1番前のホワイトボードの前には、長机の上に書類の束を置いて座っている要さんがいた。

要さんはチラリとこちらを見ただけで、また手元の書類に目を向ける。

私は「3-E」と書かれた名札がある席に着くと、周りと同じように冊子のページをめくった。



定刻になり、始まった説明会。

生徒会長、副会長、そして保健委員長の3人が出席している。

そこで模擬店など食材を取り扱うクラスや部に、とにかく衛生面の徹底が繰り返し伝えられた。

主に保健委員長からの説明だったけど、生徒会のメンバーは連日行われる委員会や説明会、企画の準備で毎日忙しそうだった。

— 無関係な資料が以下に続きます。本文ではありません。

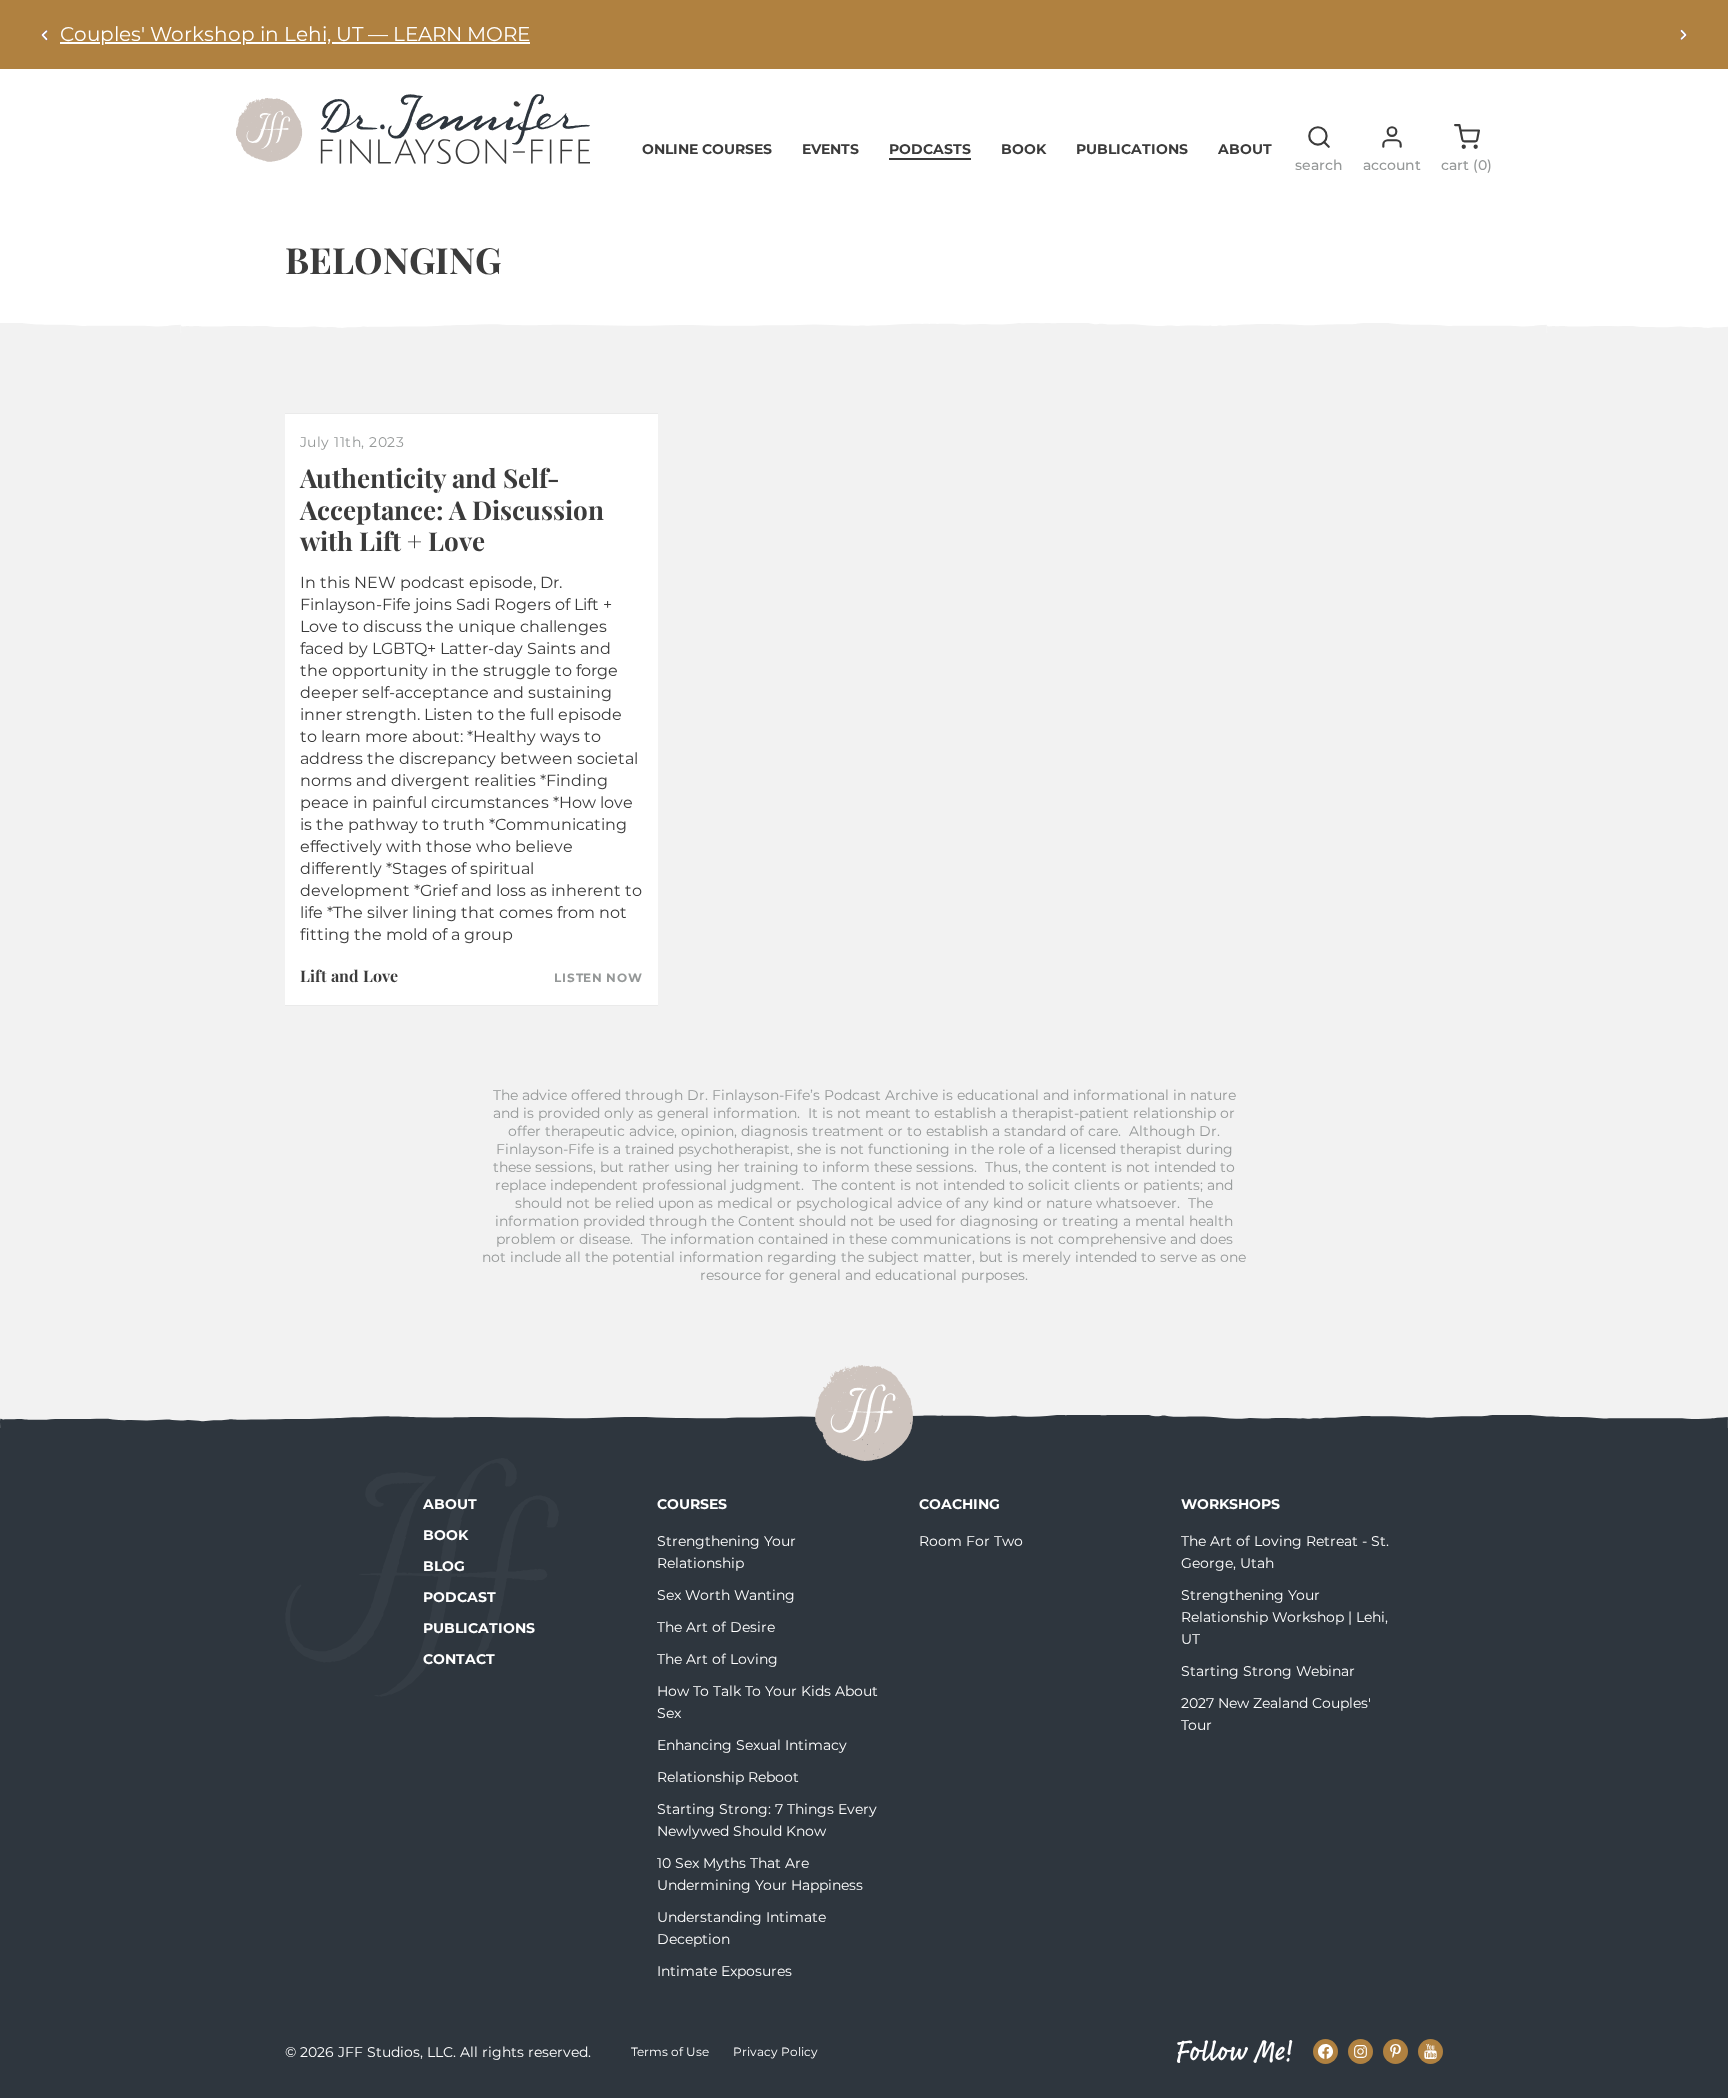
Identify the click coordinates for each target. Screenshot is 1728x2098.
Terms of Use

運転手の二宮さんに聞けば、ここ最近の要さんの帰宅は21時を回ることが多いらしい。

帰ってきてからも、授業の課題やその他にやることはたくさんある。

その生活に慣れてるとはいえ、帝桜祭を成功させる為に、1番頑張っているのは要さんなんだろう。

それを表に出すことは、決してないけれど。



たかが学校の文化祭。

そう思っていた私も、さすがに彼の様子を見ると、そんなことも言えなくなった。

だから今はただ、高校生活最後の文化祭を楽しみたい。

婚約の話、両親のこと。

考えなきゃいけないことは山積みだけど。


『どんな状況だって、自分の心がけで変わる』


そう言った彼の言葉を信じてみたくなった。

私の未来も、きっと明るくなるはずだって。